At the words Bangs uttered an odd sound, half a gasp and half a groan.

Epstein, again in his pit of wretchedness, caught it.

"Now you see the job ve done!" he muttered. "Now you see how ve looked after him, like she told us to!"

Bangs paid no attention to him.

"What are you going to do?" he heavily asked Laurie.

"I'll tell you, on one condition--that you give me your word, all three of you, not to try in any way to interfere or to prevent it. You couldn't, anyway, so don't make the blunder of trying. You know what I'm up against. There's only one way out."

He looked at them in turn. Doris and Epstein merely stared back, with the effect of not taking in what he was saying. But Bangs recoiled.

"No, by G.o.d!" he cried. "No! No!"

Laurie went on as if he had not spoken.

"I promised Perkins to be in my rooms at eight o'clock to-morrow morning," he muttered, and they had to strain their ears to catch the words. "I did _not_ promise to be--alive."

This time it was Doris who gasped out something that none of them heard.

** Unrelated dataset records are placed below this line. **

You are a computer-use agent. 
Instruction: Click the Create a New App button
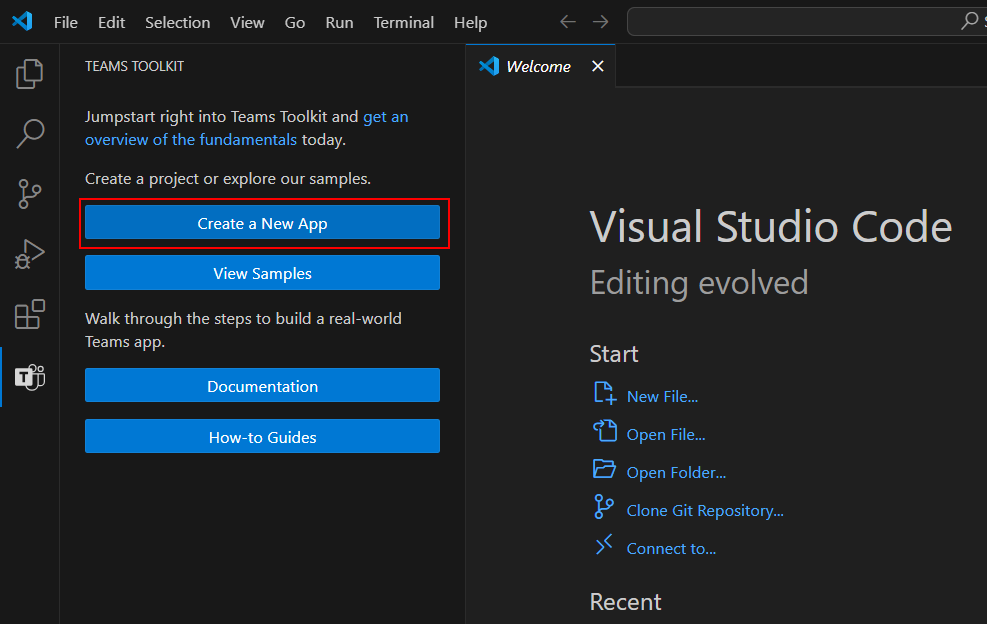point(262,223)
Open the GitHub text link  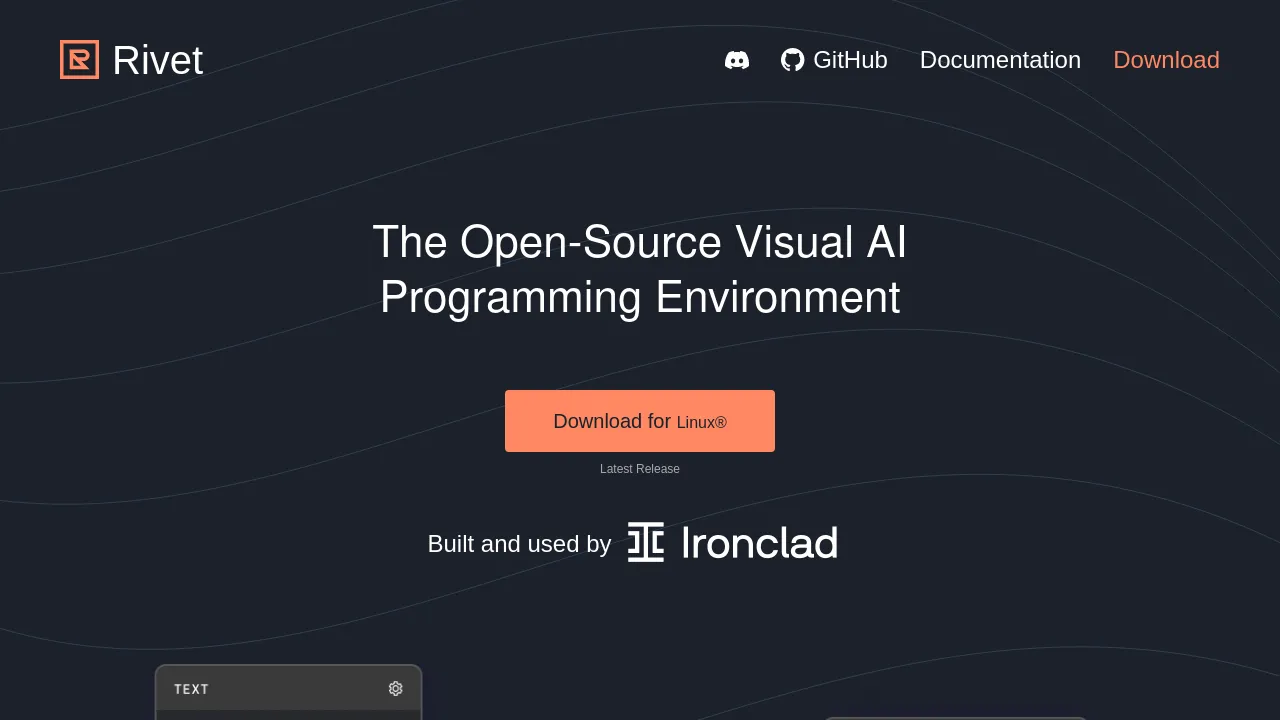[x=850, y=60]
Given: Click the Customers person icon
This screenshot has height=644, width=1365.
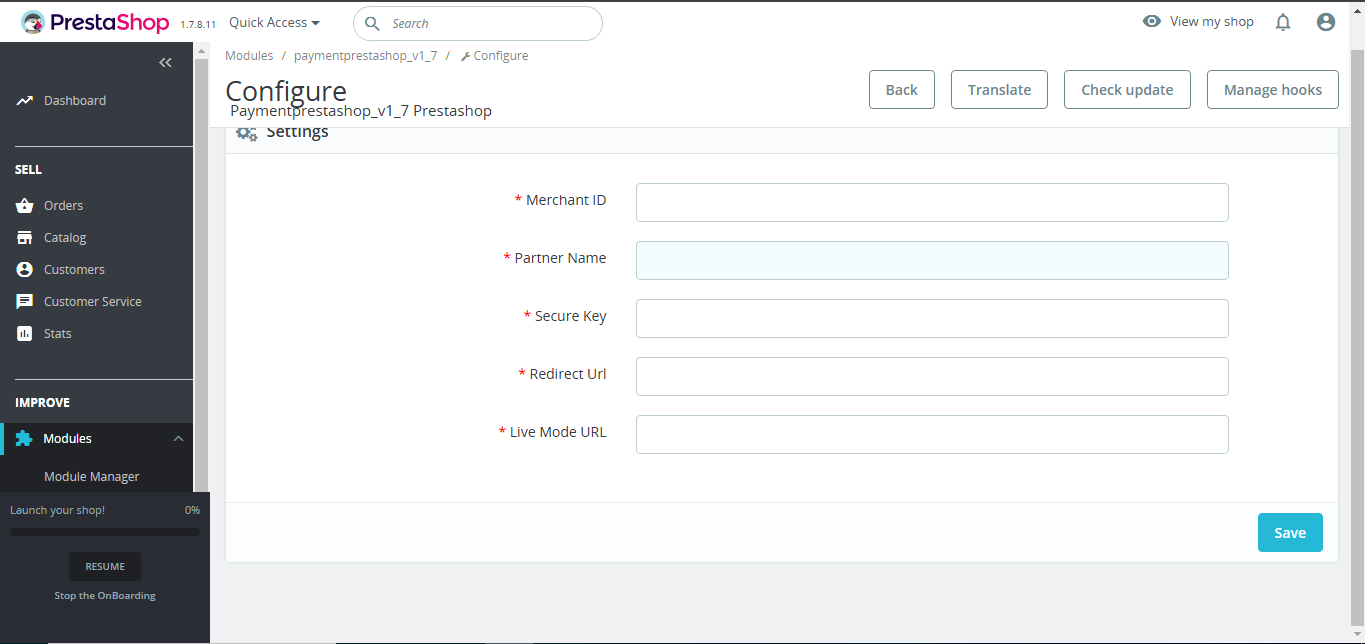Looking at the screenshot, I should point(25,270).
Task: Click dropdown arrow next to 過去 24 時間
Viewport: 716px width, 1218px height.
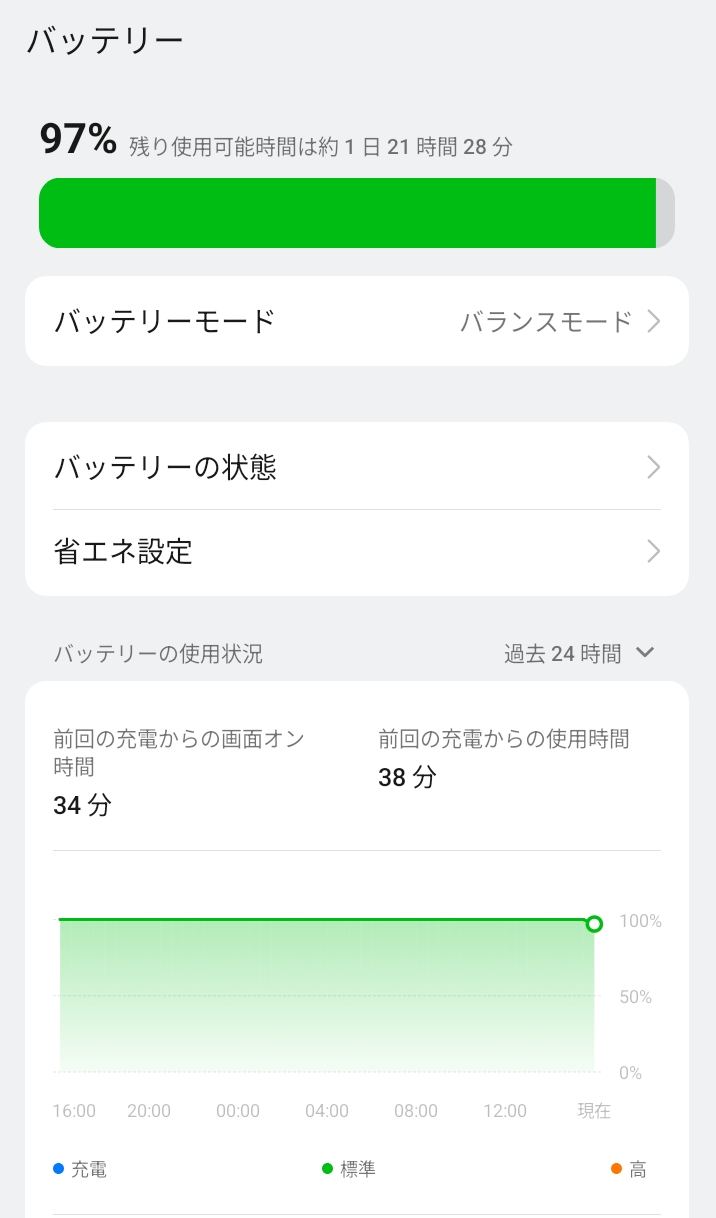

For a moment Laurie sat silent in his chair, watching her with a strange intentness. Then, in turn, his black eyes went to the faces of Bangs and Epstein. Huddled in the big chair he occupied, the manager sat looking straight before him, his eyes set in agony, his jaw dropped. He had the aspect of a man about to have a stroke. Bangs sat leaning forward, staring at the floor. The remaining color had left his face. He appeared to have wholly forgotten the presence of others in the room. He was muttering something to himself, the same thing over and over and over: "And it's all up to us. It's--all--up--to us."

For an interval which none of the three ever forgot, Laurie watched the tableau. Then, rising briskly, he ostentatiously stretched himself, and in loud, cheerful tones answered Rodney's steady babble.

"Yes, old chap, it's all up to you," he said. "So what do you think of this as a climax for the play?"

Grinning down at his pal, he waited for a reply. It did not come.

Epstein was still unable to speak or move. Doris seemed to have heard the words without taking them in. But at last Bangs rose slowly, groped his way to his chum as if through a fog, and catching him by the shoulders looked wildly into his eyes.

"You mean--you mean," he stuttered at last, "that--that--this--was--all--a--hoax?"

"Of course it was," Laurie admitted, in his gayest voice. "It was the climax of the hoax you have played on me. An hour ago Shaw confessed to me how you three arranged this whole plot of Miss Mayo's adventure, so that I should be kept out of mischief and should think I was having an adventure myself. I thought a little excitement was due you in return.

How do you like my climax, anyhow? Pretty fair, I call it."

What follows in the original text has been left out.